Exercise requirements
Please write out the records word for word, from the start up to and including the line containing "coord(1162,437)".

Data entries

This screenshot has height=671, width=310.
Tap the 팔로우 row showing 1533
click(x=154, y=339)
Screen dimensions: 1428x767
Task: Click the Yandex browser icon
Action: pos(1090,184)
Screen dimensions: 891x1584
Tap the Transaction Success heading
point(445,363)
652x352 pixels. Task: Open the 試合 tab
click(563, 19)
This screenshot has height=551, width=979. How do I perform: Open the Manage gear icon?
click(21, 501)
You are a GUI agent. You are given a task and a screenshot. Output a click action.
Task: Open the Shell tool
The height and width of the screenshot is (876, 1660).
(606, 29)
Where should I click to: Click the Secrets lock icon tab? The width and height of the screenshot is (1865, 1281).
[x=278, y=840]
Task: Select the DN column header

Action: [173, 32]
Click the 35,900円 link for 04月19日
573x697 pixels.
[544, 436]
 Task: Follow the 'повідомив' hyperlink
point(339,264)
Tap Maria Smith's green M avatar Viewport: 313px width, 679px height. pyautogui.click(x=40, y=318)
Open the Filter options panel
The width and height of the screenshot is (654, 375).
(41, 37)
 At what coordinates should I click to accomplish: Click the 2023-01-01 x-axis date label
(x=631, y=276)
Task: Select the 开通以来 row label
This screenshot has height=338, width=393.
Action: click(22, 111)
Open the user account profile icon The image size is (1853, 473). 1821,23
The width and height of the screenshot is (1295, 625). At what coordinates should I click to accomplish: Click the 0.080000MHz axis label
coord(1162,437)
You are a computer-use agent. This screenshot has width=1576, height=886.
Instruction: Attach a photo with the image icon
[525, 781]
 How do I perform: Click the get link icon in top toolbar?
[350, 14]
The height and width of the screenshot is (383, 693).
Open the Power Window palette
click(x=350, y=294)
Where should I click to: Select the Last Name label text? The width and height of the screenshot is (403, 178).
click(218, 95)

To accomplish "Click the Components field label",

Reply
This screenshot has height=671, width=310.
Tap the 팔로우 row showing 1533
click(x=154, y=339)
Screen dimensions: 1428x767
Task: Click the Yandex browser icon
Action: pos(1090,184)
Screen dimensions: 891x1584
Tap the Transaction Success heading
point(445,363)
652x352 pixels. Task: Open the 試合 tab
click(563, 19)
This screenshot has height=551, width=979. How do I perform: Open the Manage gear icon?
click(21, 501)
You are a GUI agent. You are given a task and a screenshot. Output a click action.
Task: Open the Shell tool
The height and width of the screenshot is (876, 1660).
(606, 29)
Where should I click to: Click the Secrets lock icon tab? The width and height of the screenshot is (1865, 1281).
[x=278, y=840]
Task: Select the DN column header

Action: [173, 32]
Click the 35,900円 link for 04月19日
573x697 pixels.
[544, 436]
 Task: Follow the 'повідомив' hyperlink
point(339,264)
Tap Maria Smith's green M avatar Viewport: 313px width, 679px height. pyautogui.click(x=40, y=318)
Open the Filter options panel
The width and height of the screenshot is (654, 375).
(41, 37)
 At what coordinates should I click to accomplish: Click the 2023-01-01 x-axis date label
(x=631, y=276)
Task: Select the 开通以来 row label
This screenshot has height=338, width=393.
Action: click(22, 111)
Open the user account profile icon The image size is (1853, 473). 1821,23
The width and height of the screenshot is (1295, 625). At what coordinates should I click to accomplish: Click the 0.080000MHz axis label
coord(1162,437)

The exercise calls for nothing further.